Provided information:
____
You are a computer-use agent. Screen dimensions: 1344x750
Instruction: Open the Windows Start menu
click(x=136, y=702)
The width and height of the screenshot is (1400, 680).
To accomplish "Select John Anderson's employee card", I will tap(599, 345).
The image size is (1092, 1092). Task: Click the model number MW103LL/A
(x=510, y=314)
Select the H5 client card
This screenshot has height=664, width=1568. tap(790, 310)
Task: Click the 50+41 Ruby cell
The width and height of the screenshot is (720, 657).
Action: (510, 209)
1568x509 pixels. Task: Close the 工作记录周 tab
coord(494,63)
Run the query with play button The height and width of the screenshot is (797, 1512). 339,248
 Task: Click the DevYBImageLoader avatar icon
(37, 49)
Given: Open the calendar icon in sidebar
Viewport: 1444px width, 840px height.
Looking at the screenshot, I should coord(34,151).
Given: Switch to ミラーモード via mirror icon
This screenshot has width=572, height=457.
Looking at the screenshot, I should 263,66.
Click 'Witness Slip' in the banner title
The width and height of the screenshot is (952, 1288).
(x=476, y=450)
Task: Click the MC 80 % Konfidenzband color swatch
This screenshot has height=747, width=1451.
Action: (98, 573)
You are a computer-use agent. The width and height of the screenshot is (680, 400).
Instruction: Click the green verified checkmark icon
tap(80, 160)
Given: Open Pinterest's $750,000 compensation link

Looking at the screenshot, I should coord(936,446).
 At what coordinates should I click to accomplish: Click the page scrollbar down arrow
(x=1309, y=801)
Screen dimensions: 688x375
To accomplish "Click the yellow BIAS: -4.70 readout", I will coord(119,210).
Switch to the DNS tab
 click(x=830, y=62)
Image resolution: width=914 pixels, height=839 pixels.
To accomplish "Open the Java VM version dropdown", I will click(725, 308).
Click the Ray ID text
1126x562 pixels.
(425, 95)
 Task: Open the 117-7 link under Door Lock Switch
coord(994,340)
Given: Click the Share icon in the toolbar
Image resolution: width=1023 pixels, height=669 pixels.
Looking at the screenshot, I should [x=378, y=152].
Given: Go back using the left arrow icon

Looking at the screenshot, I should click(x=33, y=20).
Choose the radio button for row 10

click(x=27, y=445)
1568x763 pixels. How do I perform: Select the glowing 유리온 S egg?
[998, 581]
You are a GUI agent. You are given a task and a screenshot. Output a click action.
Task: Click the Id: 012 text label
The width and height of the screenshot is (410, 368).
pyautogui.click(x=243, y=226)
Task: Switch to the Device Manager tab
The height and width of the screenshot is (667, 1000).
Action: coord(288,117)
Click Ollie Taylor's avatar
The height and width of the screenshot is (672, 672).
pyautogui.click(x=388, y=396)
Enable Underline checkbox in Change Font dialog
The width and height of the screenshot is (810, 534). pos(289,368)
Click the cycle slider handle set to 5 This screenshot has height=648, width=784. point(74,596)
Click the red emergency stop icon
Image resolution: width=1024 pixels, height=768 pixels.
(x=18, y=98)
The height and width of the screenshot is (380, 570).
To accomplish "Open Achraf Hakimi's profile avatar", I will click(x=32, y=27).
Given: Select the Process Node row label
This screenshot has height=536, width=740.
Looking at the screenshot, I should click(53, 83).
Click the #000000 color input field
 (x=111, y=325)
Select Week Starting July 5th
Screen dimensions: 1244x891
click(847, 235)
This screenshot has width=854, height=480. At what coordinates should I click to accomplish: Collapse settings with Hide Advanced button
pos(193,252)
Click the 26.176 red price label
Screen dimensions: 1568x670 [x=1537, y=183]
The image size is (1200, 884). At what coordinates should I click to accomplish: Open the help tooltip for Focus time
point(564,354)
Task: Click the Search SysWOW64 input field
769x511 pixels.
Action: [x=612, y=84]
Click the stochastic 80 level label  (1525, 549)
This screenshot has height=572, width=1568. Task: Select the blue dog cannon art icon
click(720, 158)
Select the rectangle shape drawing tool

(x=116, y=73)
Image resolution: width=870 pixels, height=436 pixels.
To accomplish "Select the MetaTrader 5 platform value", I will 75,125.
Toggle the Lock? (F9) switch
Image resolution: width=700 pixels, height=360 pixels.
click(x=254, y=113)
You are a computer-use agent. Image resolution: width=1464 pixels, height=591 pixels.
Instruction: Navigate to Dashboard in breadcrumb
____
Activity:
Make a precise copy of the records in their entirety.

Output of the task:
You are a computer-use agent. Screen dimensions: 1344x750
Instruction: Open the Windows Start menu
click(x=136, y=702)
The width and height of the screenshot is (1400, 680).
To accomplish "Select John Anderson's employee card", I will tap(599, 345).
The image size is (1092, 1092). Task: Click the model number MW103LL/A
(x=510, y=314)
Select the H5 client card
This screenshot has height=664, width=1568. tap(790, 310)
Task: Click the 50+41 Ruby cell
The width and height of the screenshot is (720, 657).
Action: (510, 209)
1568x509 pixels. Task: Close the 工作记录周 tab
coord(494,63)
Run the query with play button The height and width of the screenshot is (797, 1512). 339,248
 Task: Click the DevYBImageLoader avatar icon
(37, 49)
Given: Open the calendar icon in sidebar
Viewport: 1444px width, 840px height.
Looking at the screenshot, I should coord(34,151).
Given: Switch to ミラーモード via mirror icon
This screenshot has width=572, height=457.
Looking at the screenshot, I should 263,66.
Click 'Witness Slip' in the banner title
The width and height of the screenshot is (952, 1288).
(x=476, y=450)
Task: Click the MC 80 % Konfidenzband color swatch
This screenshot has height=747, width=1451.
Action: (98, 573)
You are a computer-use agent. The width and height of the screenshot is (680, 400).
Instruction: Click the green verified checkmark icon
tap(80, 160)
Given: Open Pinterest's $750,000 compensation link

Looking at the screenshot, I should coord(936,446).
 At what coordinates should I click to accomplish: Click the page scrollbar down arrow
(x=1309, y=801)
Screen dimensions: 688x375
To accomplish "Click the yellow BIAS: -4.70 readout", I will coord(119,210).
Switch to the DNS tab
 click(x=830, y=62)
Image resolution: width=914 pixels, height=839 pixels.
To accomplish "Open the Java VM version dropdown", I will click(725, 308).
Click the Ray ID text
1126x562 pixels.
(425, 95)
 Task: Open the 117-7 link under Door Lock Switch
coord(994,340)
Given: Click the Share icon in the toolbar
Image resolution: width=1023 pixels, height=669 pixels.
Looking at the screenshot, I should [x=378, y=152].
Given: Go back using the left arrow icon

Looking at the screenshot, I should click(x=33, y=20).
Choose the radio button for row 10

click(x=27, y=445)
1568x763 pixels. How do I perform: Select the glowing 유리온 S egg?
[998, 581]
You are a GUI agent. You are given a task and a screenshot. Output a click action.
Task: Click the Id: 012 text label
The width and height of the screenshot is (410, 368).
pyautogui.click(x=243, y=226)
Task: Switch to the Device Manager tab
The height and width of the screenshot is (667, 1000).
Action: coord(288,117)
Click Ollie Taylor's avatar
The height and width of the screenshot is (672, 672).
pyautogui.click(x=388, y=396)
Enable Underline checkbox in Change Font dialog
The width and height of the screenshot is (810, 534). pos(289,368)
Click the cycle slider handle set to 5 This screenshot has height=648, width=784. point(74,596)
Click the red emergency stop icon
Image resolution: width=1024 pixels, height=768 pixels.
(x=18, y=98)
The height and width of the screenshot is (380, 570).
To accomplish "Open Achraf Hakimi's profile avatar", I will click(x=32, y=27).
Given: Select the Process Node row label
This screenshot has height=536, width=740.
Looking at the screenshot, I should click(53, 83).
Click the #000000 color input field
 (x=111, y=325)
Select Week Starting July 5th
Screen dimensions: 1244x891
click(847, 235)
This screenshot has width=854, height=480. At what coordinates should I click to accomplish: Collapse settings with Hide Advanced button
pos(193,252)
Click the 26.176 red price label
Screen dimensions: 1568x670 [x=1537, y=183]
The image size is (1200, 884). At what coordinates should I click to accomplish: Open the help tooltip for Focus time
point(564,354)
Task: Click the Search SysWOW64 input field
769x511 pixels.
Action: [x=612, y=84]
Click the stochastic 80 level label  (1525, 549)
This screenshot has height=572, width=1568. Task: Select the blue dog cannon art icon
click(720, 158)
Select the rectangle shape drawing tool

(x=116, y=73)
Image resolution: width=870 pixels, height=436 pixels.
To accomplish "Select the MetaTrader 5 platform value", I will 75,125.
Toggle the Lock? (F9) switch
Image resolution: width=700 pixels, height=360 pixels.
click(x=254, y=113)
You are a computer-use agent. Image resolution: width=1464 pixels, height=591 pixels.
Instruction: Navigate to Dashboard in breadcrumb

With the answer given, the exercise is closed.